* Document extract *
******

So much data goes away, communities close, companies make bad choices and remove communities and meaningful communities from the internet and UGC from the internet. For the most part, the content you would post on forums does stay online. We can read it and learn from it and look back at it, which is always fun. What I found was: 2000, WellEngaged and Delphi Forums merged to form Prospero Technologies and that name’s familiar because I had Steve Brock on the show once upon a time.
2001, a rather notorious businessman named Rob Brazell buys Delphi Forums and merges it with eHow and Idea Exchange to form Blue Frogg Enterprises and sells Prospero to Inforonics. 2002, Prospero reacquires Delphi Forums and combines it with Talk City, another legendary early community name as far as the public consumer internet. 2008, Mzinga acquires Prospero including Delphi Forums and Talk City. 2011, Mzinga sells Delphi Forums and Talk City, as you said, to Dan Bruns who was a Mzinga VP and former Delphi executive.
There’s just so much change in that period of time, but the communities are still there, they’re still enduring. I asked you about how it impacted your work. How do you think it impacted the communities? And you were involved long enough where you could see that gestation period, if you will, of how mergers and acquisitions and shifting of resources from and to and back and forth impacts communities. What was the impact like on the communities themselves?
[00:09:45] Dave Cayem: Well, I think that the biggest impact was the resources that were available. Like I said, during the company, that was the business. You had a team of developers, that’s all they worked on. Then Delphi became a smaller and smaller piece of a bigger and bigger company, as is true in any scenario like that. It’s kind of harder and harder to get resources so there were no dedicated engineers. There is a portion of dedicated engineers, sometimes they’re contract engineers and there are less and less resources. A lot of it was DIY where we had to figure things out ourselves and do things ourselves.
In a more traditional organization, you’d have people who would be handling those pieces. A lot of it was making do with what you got but I think in terms of the communities themselves and the participants of the communities in those communities, there’s a lot of cynicism in those groups. Because you’d have people that had been with Delphi since the text days and they would see the various comings and goings of the company. The chicken little crowd would say, “All right this is it Delphi’s closing”.
It happened like more times than I care to admit where they’d be a group of people — You’ve seen this I’m sure. Rumors get started in online communities and it’s in writing so it must be true. Things can get out of hand and people were, “This is it. Delphi going to shut down. You better get your data, they’re going to shut down next week.” People would insist they knew what was happening. This happened at least a dozen times where there would be somebody who said they had inside information and Delphi was going to be shutting down and try to warn everybody.
Everybody believed them, well not everybody literally, but a lot of people believed them and of course, to this day the forums are still there. Then there’s other groups of people who didn’t care, all they cared about was their community or their forum within Delphi and all this other stuff was just background. They didn’t care. They just wanted to interact with the people they wanted to interact with and discuss the things they wanted to discuss.
It was an interesting dichotomy, there are people that would be in our face all the time with, “How can you do this, or how dare you do this, or don’t you realize that’s going to ruin the company?” Then other people who were like, “Who are you people? Who is Delphi? I just know my forum.” There’s a lot of that.

******

* Supplied material *
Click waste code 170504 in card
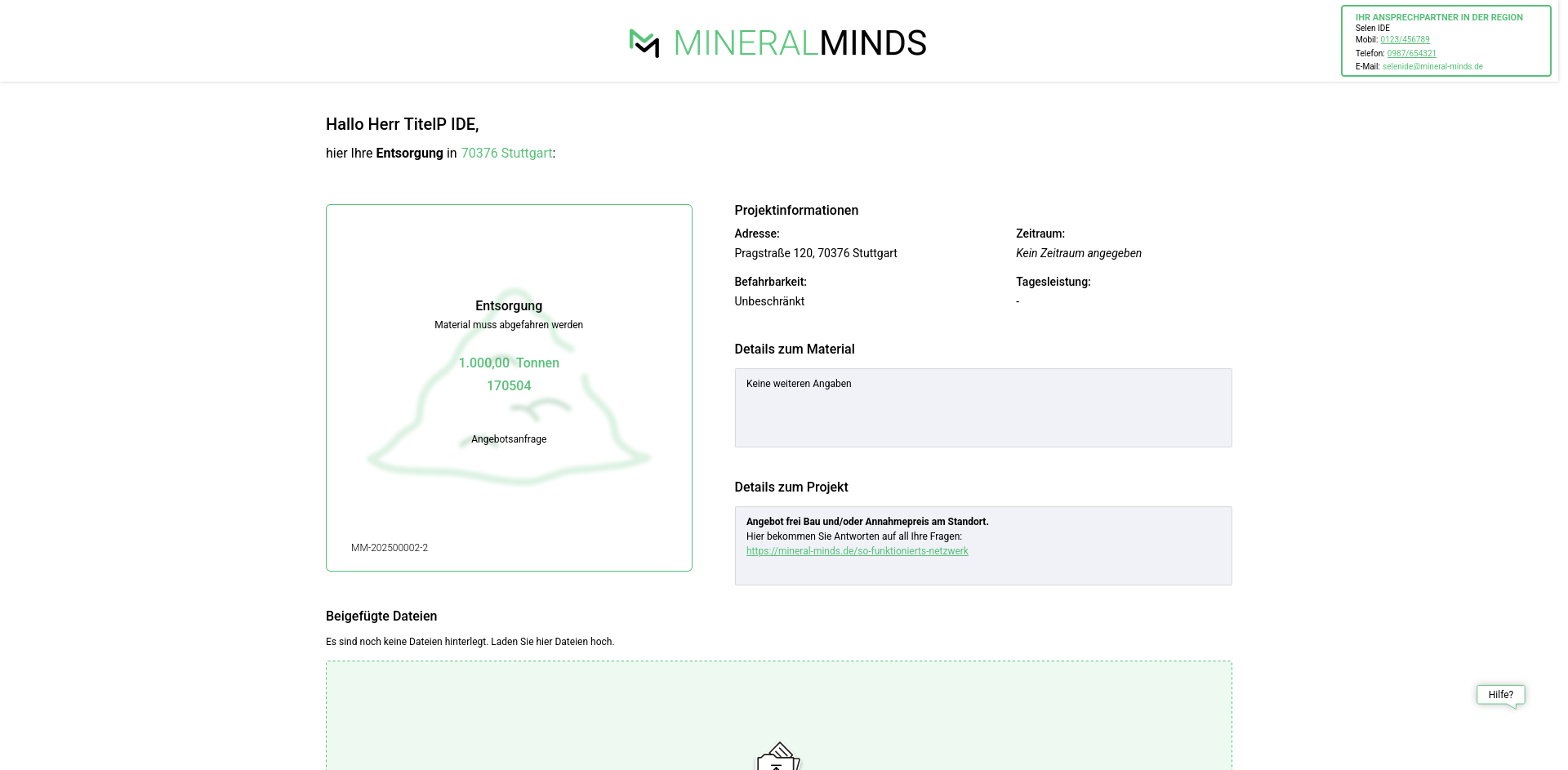Image resolution: width=1568 pixels, height=770 pixels. [x=509, y=386]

******

* Work to do *
**a.** In the Delphi Forums interview, to whom did Mzinga sell Delphi Forums and Talk City in 2011?
**b.** Repeat the passage of the Delphi Forums interview between "Everybody believed them, well" and "lot of that.", inclusive.
**c.** Pick up the Delphi Forums interview from where it stops.
Nothing asked here depends on the lines, so you can set them aside.

* Responses by task *
**a.** Dan Bruns, a Mzinga VP and former Delphi executive.

**b.**
Everybody believed them, well not everybody literally, but a lot of people believed them and of course, to this day the forums are still there. Then there’s other groups of people who didn’t care, all they cared about was their community or their forum within Delphi and all this other stuff was just background. They didn’t care. They just wanted to interact with the people they wanted to interact with and discuss the things they wanted to discuss.
It was an interesting dichotomy, there are people that would be in our face all the time with, “How can you do this, or how dare you do this, or don’t you realize that’s going to ruin the company?” Then other people who were like, “Who are you people? Who is Delphi? I just know my forum.” There’s a lot of that.

**c.**
[00:11:42] Patrick O’Keefe: Yes, it’s one of those things where something can seem like such a catastrophic problem because there are people who care so much but when you step back and look at the larger picture, really most people don’t care about a lot of things that go on in the world. There’s always a percentage of people who care and that’s not to say those people don’t matter. Sometimes they matter a whole lot. Sometimes they might be the backbone of the business, but it’s a funny point.
[00:12:05] Dave Cayem: Then there is this group of people we start calling the usual suspects. We did our customer service, and still to this day I presume, they still do customer service through the forums so that there’s these forums where these long-time members would be and there are a lot of people that — Everything we’re doing was bad. They knew our business better than us and there was to be things that we really needed to be doing and it was quite obvious to anyone who was looking at it that we need to be doing it. How come we’re not doing it?
Of course, they didn’t know anything because they didn’t know the inside workings of either the company or the business or the technology. They would say they’re basically doomsday sayers but they would be there for 15, 20 or longer years after saying that we’re killing the company. They’d stick around because I guess they wanted to be there to tell us what a lousy job we were doing, but you’re right. There’s a lot of people that as long as the forums were there, “We don’t really care about all this other stuff. We just want to connect with other people.” Those are your best users.
[00:12:54] Patrick O’Keefe: We talk about history of community type stuff and where we are at right now, which is a mix of platforms. You have enterprise, super expensive platforms. You have that open source or lower budget applications, either free or low cost. Things like Discourse, XenForum, etc. and obviously, this cloud movement that has — It’s not a new thing but in community software, it’s part of the product offering.
When you think about things like Delphi Forums or ProBoards even or some other ones that had this large swath of online communities, where back when software was either difficult or expensive to host. Platforms like this powered a substantial portion of online communities and really they’re the early, I don’t if earliest or early, cloud community hosting companies, right?
[00:13:48] Dave Cayem: Right. Well, unless you count Usenet as a cloud-hosted community. Yes, that’s absolutely true and the interesting part of that was that, you’re absolutely right, today, there’s lots of free versions and lots of free and you get any even low cost $5 a month PHP LAMP web hosting, it comes with a ready to go software package it’ll handle forums. Obviously, that didn’t exist when Delphi Forums is starting out. You needed a company or you needed a service to handle that.
That went away pretty quickly and then we actually lost some forums because there was somebody that’s technically inclined and then they thought they’d do the forum on their own web host. Those people did do that and migrated and never came back. A fair number did come back, because they realized that it’s not that easy and that there are other things that go into making sure the forums run well and making sure that the data is backed up and all that they were getting from the DIY solution. There’s a mix of both.
[00:14:38] Patrick O’Keefe: Let’s take a moment to talk about our great sponsor Higher Logic.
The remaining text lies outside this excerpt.